• [PROBLEM DETAILS] Please print out every entry below, verbatim.

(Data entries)
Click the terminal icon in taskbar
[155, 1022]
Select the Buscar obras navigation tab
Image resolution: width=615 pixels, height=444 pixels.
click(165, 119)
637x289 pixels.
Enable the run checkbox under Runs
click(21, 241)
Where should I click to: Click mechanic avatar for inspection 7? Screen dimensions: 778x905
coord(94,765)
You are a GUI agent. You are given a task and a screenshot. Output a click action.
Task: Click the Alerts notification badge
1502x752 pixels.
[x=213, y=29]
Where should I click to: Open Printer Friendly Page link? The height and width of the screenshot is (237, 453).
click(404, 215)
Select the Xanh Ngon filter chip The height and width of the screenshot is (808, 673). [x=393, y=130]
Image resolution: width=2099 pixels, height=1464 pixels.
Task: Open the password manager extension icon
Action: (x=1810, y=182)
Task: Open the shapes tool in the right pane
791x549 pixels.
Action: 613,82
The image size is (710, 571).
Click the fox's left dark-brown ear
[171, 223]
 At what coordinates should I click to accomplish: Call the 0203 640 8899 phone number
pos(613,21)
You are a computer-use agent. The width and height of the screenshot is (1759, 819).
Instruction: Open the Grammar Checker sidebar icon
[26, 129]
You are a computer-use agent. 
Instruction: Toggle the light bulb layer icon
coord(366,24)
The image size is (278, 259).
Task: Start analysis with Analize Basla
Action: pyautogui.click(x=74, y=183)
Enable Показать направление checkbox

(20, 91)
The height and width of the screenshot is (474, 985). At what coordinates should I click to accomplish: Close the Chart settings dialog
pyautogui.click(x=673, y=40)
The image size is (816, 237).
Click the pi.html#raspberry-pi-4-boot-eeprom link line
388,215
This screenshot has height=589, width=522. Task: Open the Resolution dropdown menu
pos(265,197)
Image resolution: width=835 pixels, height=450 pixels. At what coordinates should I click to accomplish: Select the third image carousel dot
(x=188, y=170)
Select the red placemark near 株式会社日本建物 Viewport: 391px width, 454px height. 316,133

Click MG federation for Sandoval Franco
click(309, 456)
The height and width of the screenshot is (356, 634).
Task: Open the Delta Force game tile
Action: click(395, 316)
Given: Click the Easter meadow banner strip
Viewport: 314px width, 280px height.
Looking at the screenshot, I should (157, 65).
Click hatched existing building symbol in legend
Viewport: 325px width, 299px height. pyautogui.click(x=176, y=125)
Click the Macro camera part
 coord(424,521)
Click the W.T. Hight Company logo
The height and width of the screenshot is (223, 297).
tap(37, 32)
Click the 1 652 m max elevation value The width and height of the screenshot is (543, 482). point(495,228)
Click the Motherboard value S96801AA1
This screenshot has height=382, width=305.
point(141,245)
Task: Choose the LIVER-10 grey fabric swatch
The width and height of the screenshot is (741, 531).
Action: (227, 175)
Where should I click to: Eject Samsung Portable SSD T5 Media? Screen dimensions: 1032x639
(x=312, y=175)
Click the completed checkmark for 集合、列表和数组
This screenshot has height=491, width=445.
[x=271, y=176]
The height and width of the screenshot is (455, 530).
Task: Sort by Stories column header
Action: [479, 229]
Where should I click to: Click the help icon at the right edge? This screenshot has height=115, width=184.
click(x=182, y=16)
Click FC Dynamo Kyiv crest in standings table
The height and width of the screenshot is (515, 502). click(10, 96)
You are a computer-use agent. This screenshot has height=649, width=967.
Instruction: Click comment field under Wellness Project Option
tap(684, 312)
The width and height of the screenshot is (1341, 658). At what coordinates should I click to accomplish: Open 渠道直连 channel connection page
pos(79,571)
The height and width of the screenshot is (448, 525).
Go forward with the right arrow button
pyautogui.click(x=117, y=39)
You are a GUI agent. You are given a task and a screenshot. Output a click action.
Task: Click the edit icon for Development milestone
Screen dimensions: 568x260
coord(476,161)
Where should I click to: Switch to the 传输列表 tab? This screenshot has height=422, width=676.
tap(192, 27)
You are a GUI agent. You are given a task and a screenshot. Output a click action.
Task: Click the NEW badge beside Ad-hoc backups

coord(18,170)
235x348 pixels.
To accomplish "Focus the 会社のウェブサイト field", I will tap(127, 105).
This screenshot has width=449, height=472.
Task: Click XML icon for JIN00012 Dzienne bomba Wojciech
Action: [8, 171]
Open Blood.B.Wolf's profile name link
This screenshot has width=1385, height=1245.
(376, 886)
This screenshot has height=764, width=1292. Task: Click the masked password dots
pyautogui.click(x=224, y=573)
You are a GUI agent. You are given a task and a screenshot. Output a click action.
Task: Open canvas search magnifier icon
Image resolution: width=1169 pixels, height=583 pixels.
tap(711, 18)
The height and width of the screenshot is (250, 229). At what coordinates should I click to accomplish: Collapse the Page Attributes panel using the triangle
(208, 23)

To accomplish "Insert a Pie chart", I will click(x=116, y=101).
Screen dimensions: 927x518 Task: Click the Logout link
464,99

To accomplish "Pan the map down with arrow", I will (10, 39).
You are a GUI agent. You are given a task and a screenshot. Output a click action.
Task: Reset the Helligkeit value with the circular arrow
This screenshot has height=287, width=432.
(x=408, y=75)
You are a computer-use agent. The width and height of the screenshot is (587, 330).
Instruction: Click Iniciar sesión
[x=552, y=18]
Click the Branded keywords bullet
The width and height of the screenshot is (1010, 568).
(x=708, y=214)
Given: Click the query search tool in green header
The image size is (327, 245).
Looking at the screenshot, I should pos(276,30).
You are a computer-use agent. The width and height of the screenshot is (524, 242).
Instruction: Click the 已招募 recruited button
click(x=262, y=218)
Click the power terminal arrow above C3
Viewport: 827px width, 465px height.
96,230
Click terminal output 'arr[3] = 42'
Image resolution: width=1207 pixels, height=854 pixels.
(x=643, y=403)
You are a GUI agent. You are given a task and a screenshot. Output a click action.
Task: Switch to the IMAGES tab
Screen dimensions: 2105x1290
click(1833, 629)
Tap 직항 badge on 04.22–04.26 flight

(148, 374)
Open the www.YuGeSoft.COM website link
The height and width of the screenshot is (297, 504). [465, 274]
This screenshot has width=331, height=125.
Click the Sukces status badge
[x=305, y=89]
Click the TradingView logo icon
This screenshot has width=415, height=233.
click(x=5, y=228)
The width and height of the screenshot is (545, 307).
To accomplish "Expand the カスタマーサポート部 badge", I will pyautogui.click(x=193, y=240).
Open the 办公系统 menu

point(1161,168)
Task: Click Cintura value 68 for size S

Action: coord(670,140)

• [ANSWER SPACE]
Click the terminal icon in taskbar
[155, 1022]
Select the Buscar obras navigation tab
Image resolution: width=615 pixels, height=444 pixels.
click(165, 119)
637x289 pixels.
Enable the run checkbox under Runs
click(21, 241)
Where should I click to: Click mechanic avatar for inspection 7? Screen dimensions: 778x905
coord(94,765)
You are a GUI agent. You are given a task and a screenshot. Output a click action.
Task: Click the Alerts notification badge
1502x752 pixels.
[x=213, y=29]
Where should I click to: Open Printer Friendly Page link? The height and width of the screenshot is (237, 453).
click(404, 215)
Select the Xanh Ngon filter chip The height and width of the screenshot is (808, 673). [x=393, y=130]
Image resolution: width=2099 pixels, height=1464 pixels.
Task: Open the password manager extension icon
Action: (x=1810, y=182)
Task: Open the shapes tool in the right pane
791x549 pixels.
Action: 613,82
The image size is (710, 571).
Click the fox's left dark-brown ear
[171, 223]
 At what coordinates should I click to accomplish: Call the 0203 640 8899 phone number
pos(613,21)
You are a computer-use agent. The width and height of the screenshot is (1759, 819).
Instruction: Open the Grammar Checker sidebar icon
[26, 129]
You are a computer-use agent. 
Instruction: Toggle the light bulb layer icon
coord(366,24)
The image size is (278, 259).
Task: Start analysis with Analize Basla
Action: pyautogui.click(x=74, y=183)
Enable Показать направление checkbox

(20, 91)
The height and width of the screenshot is (474, 985). At what coordinates should I click to accomplish: Close the Chart settings dialog
pyautogui.click(x=673, y=40)
The image size is (816, 237).
Click the pi.html#raspberry-pi-4-boot-eeprom link line
388,215
This screenshot has height=589, width=522. Task: Open the Resolution dropdown menu
pos(265,197)
Image resolution: width=835 pixels, height=450 pixels. At what coordinates should I click to accomplish: Select the third image carousel dot
(x=188, y=170)
Select the red placemark near 株式会社日本建物 Viewport: 391px width, 454px height. 316,133

Click MG federation for Sandoval Franco
click(309, 456)
The height and width of the screenshot is (356, 634).
Task: Open the Delta Force game tile
Action: click(395, 316)
Given: Click the Easter meadow banner strip
Viewport: 314px width, 280px height.
Looking at the screenshot, I should (157, 65).
Click hatched existing building symbol in legend
Viewport: 325px width, 299px height. pyautogui.click(x=176, y=125)
Click the Macro camera part
 coord(424,521)
Click the W.T. Hight Company logo
The height and width of the screenshot is (223, 297).
tap(37, 32)
Click the 1 652 m max elevation value The width and height of the screenshot is (543, 482). point(495,228)
Click the Motherboard value S96801AA1
This screenshot has height=382, width=305.
point(141,245)
Task: Choose the LIVER-10 grey fabric swatch
The width and height of the screenshot is (741, 531).
Action: (227, 175)
Where should I click to: Eject Samsung Portable SSD T5 Media? Screen dimensions: 1032x639
(x=312, y=175)
Click the completed checkmark for 集合、列表和数组
This screenshot has height=491, width=445.
[x=271, y=176]
The height and width of the screenshot is (455, 530).
Task: Sort by Stories column header
Action: [479, 229]
Where should I click to: Click the help icon at the right edge? This screenshot has height=115, width=184.
click(x=182, y=16)
Click FC Dynamo Kyiv crest in standings table
The height and width of the screenshot is (515, 502). click(10, 96)
You are a computer-use agent. This screenshot has height=649, width=967.
Instruction: Click comment field under Wellness Project Option
tap(684, 312)
The width and height of the screenshot is (1341, 658). At what coordinates should I click to accomplish: Open 渠道直连 channel connection page
pos(79,571)
The height and width of the screenshot is (448, 525).
Go forward with the right arrow button
pyautogui.click(x=117, y=39)
You are a GUI agent. You are given a task and a screenshot. Output a click action.
Task: Click the edit icon for Development milestone
Screen dimensions: 568x260
coord(476,161)
Where should I click to: Switch to the 传输列表 tab? This screenshot has height=422, width=676.
tap(192, 27)
You are a GUI agent. You are given a task and a screenshot. Output a click action.
Task: Click the NEW badge beside Ad-hoc backups

coord(18,170)
235x348 pixels.
To accomplish "Focus the 会社のウェブサイト field", I will tap(127, 105).
This screenshot has width=449, height=472.
Task: Click XML icon for JIN00012 Dzienne bomba Wojciech
Action: [8, 171]
Open Blood.B.Wolf's profile name link
This screenshot has width=1385, height=1245.
(376, 886)
This screenshot has height=764, width=1292. Task: Click the masked password dots
pyautogui.click(x=224, y=573)
You are a GUI agent. You are given a task and a screenshot. Output a click action.
Task: Open canvas search magnifier icon
Image resolution: width=1169 pixels, height=583 pixels.
tap(711, 18)
The height and width of the screenshot is (250, 229). At what coordinates should I click to accomplish: Collapse the Page Attributes panel using the triangle
(208, 23)

To accomplish "Insert a Pie chart", I will click(x=116, y=101).
Screen dimensions: 927x518 Task: Click the Logout link
464,99

To accomplish "Pan the map down with arrow", I will (10, 39).
You are a GUI agent. You are given a task and a screenshot. Output a click action.
Task: Reset the Helligkeit value with the circular arrow
This screenshot has height=287, width=432.
(x=408, y=75)
You are a computer-use agent. The width and height of the screenshot is (587, 330).
Instruction: Click Iniciar sesión
[x=552, y=18]
Click the Branded keywords bullet
The width and height of the screenshot is (1010, 568).
(x=708, y=214)
Given: Click the query search tool in green header
The image size is (327, 245).
Looking at the screenshot, I should pos(276,30).
You are a computer-use agent. The width and height of the screenshot is (524, 242).
Instruction: Click the 已招募 recruited button
click(x=262, y=218)
Click the power terminal arrow above C3
Viewport: 827px width, 465px height.
96,230
Click terminal output 'arr[3] = 42'
Image resolution: width=1207 pixels, height=854 pixels.
(x=643, y=403)
You are a GUI agent. You are given a task and a screenshot. Output a click action.
Task: Switch to the IMAGES tab
Screen dimensions: 2105x1290
click(1833, 629)
Tap 직항 badge on 04.22–04.26 flight

(148, 374)
Open the www.YuGeSoft.COM website link
The height and width of the screenshot is (297, 504). [465, 274]
This screenshot has width=331, height=125.
Click the Sukces status badge
[x=305, y=89]
Click the TradingView logo icon
This screenshot has width=415, height=233.
click(x=5, y=228)
The width and height of the screenshot is (545, 307).
To accomplish "Expand the カスタマーサポート部 badge", I will pyautogui.click(x=193, y=240).
Open the 办公系统 menu

point(1161,168)
Task: Click Cintura value 68 for size S

Action: coord(670,140)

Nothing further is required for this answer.